I recently encountered a HardFault caused by a BLX instruction that was clearing the T-bit.  I didn't see anything wrong with my C source code.  I found the problem as I single-stepped through the resultant assembly language.  I found the cause in section 3.3.2 "Restrictions when using PC or SP" of the same manual:

"When you update the PC with a BX, BLX, or POP instruction, bit[0] of any address must be 1 for correct execution. This is because this bit indicates the destination instruction set, and the Cortex-M0+ processor only supports Thumb instructions. When a BL or BLX instruction writes the value of bit[0] into the LR it is automatically assigned the value 1."
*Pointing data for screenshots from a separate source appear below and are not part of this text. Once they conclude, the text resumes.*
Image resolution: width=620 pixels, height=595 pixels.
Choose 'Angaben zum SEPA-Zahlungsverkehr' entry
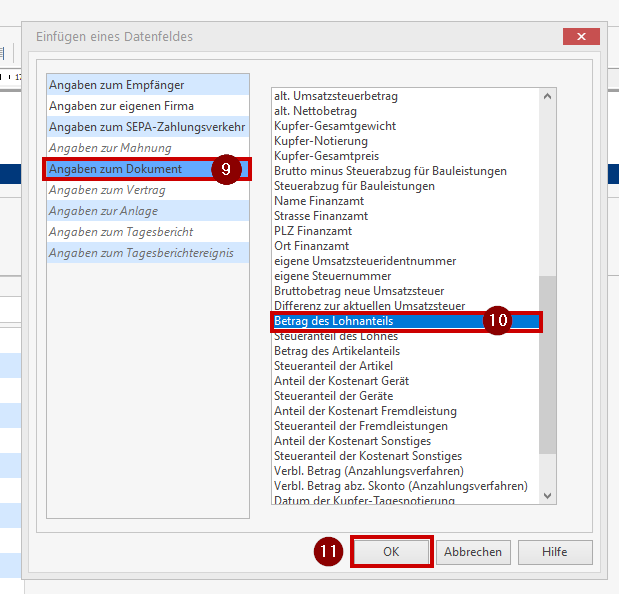[147, 127]
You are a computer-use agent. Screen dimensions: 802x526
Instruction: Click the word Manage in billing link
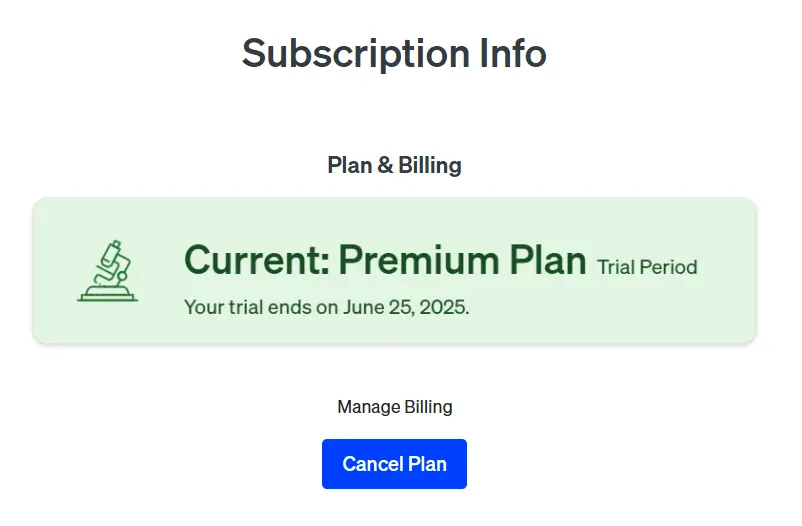(x=369, y=407)
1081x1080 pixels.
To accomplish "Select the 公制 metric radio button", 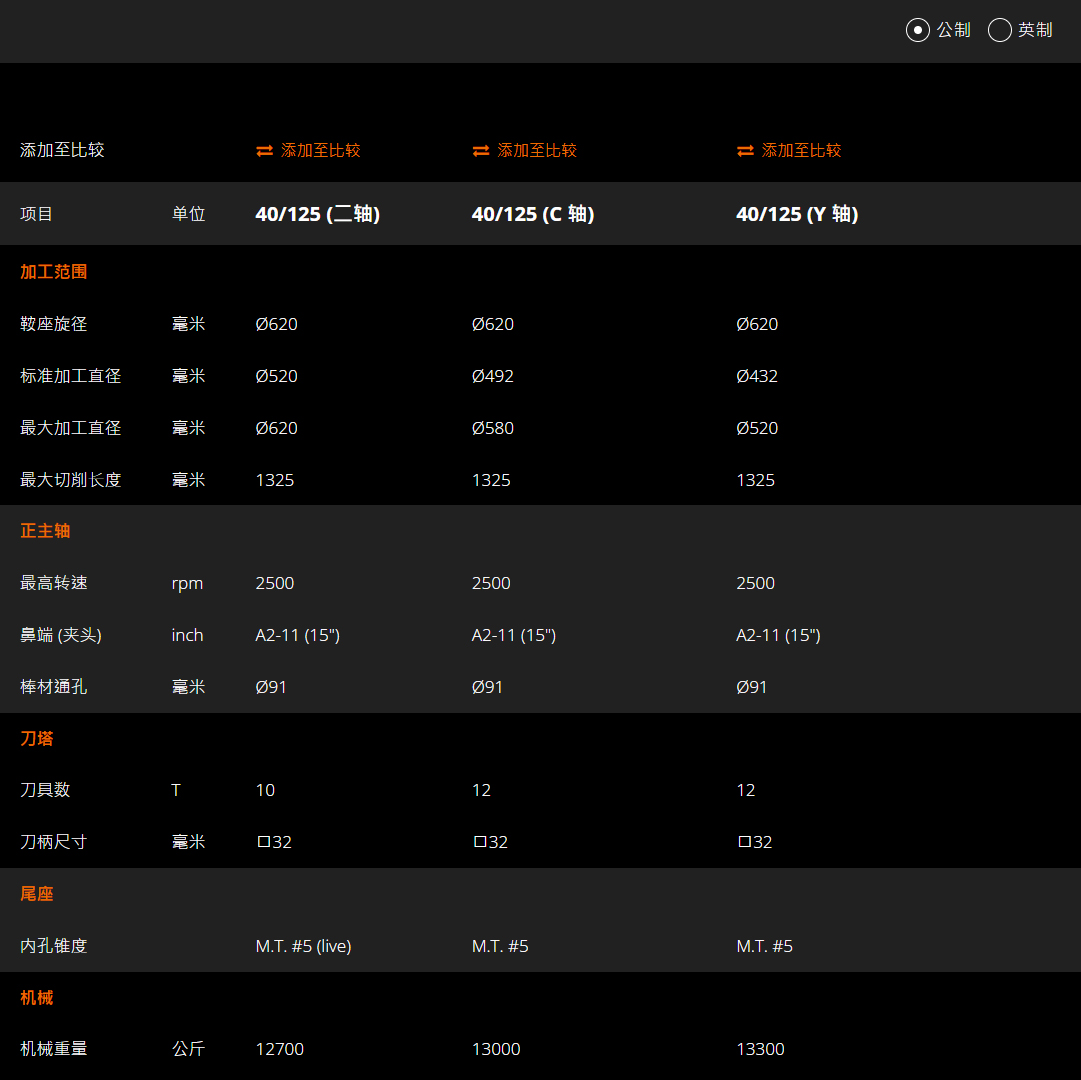I will click(917, 30).
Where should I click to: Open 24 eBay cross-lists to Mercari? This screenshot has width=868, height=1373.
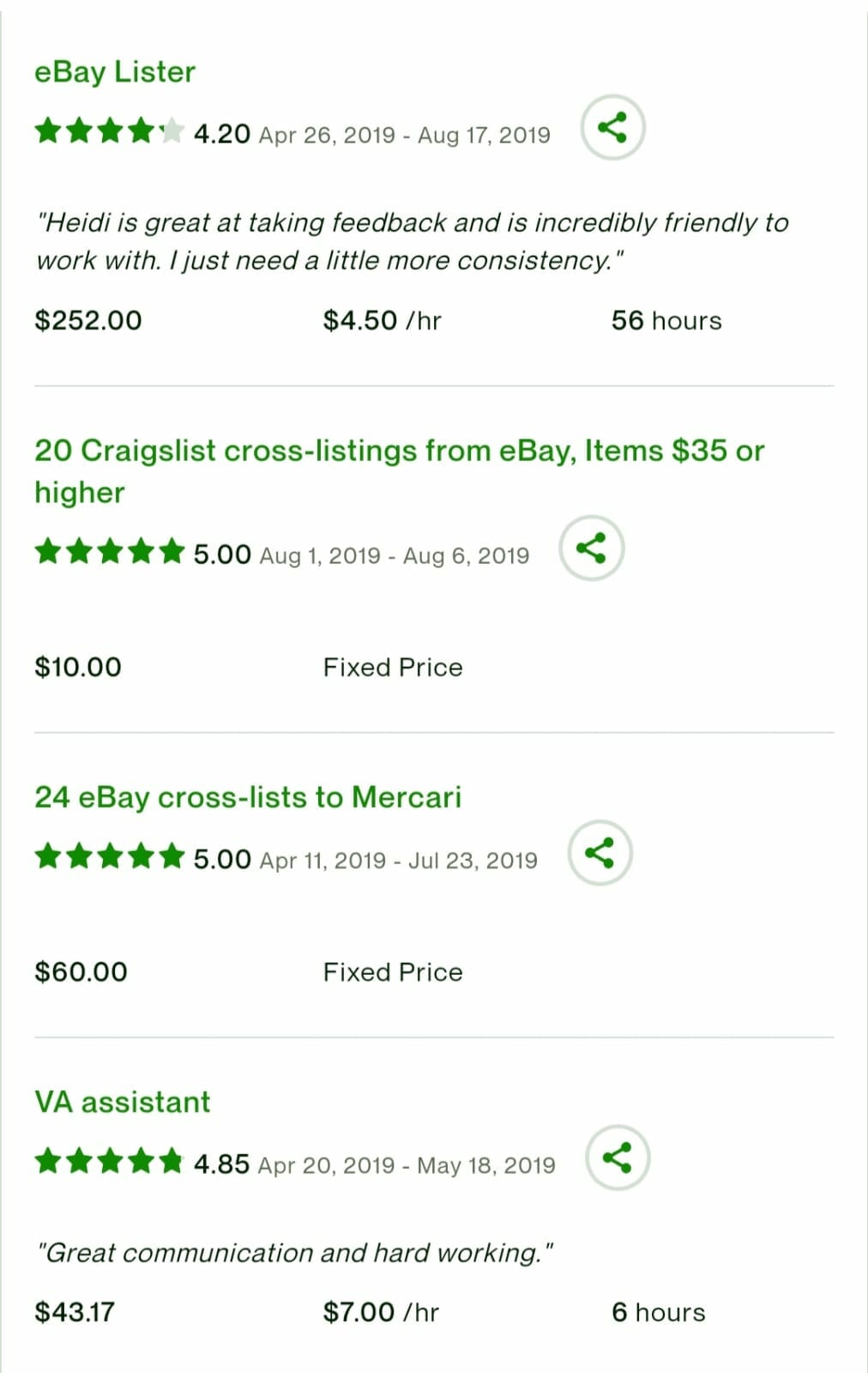tap(248, 797)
In my case, the destination address for the BLX instruction had its least significant bit cleared, i.e., bit[0] = 0.  Sure enough, when the BLX instruction executed I saw the T-bit clear in the Execution Program Status Register (EPSR).  As indicated above, this needs to change to bit[0] = 1 to stay in the the Thumb code state.  I fixed this by simply incrementing the destination address (which was a pointer variable) prior to the execution of the BLX instruction.

I'm not sure if this applies to your particular scenario but I hope that it gives you an idea as to where to look.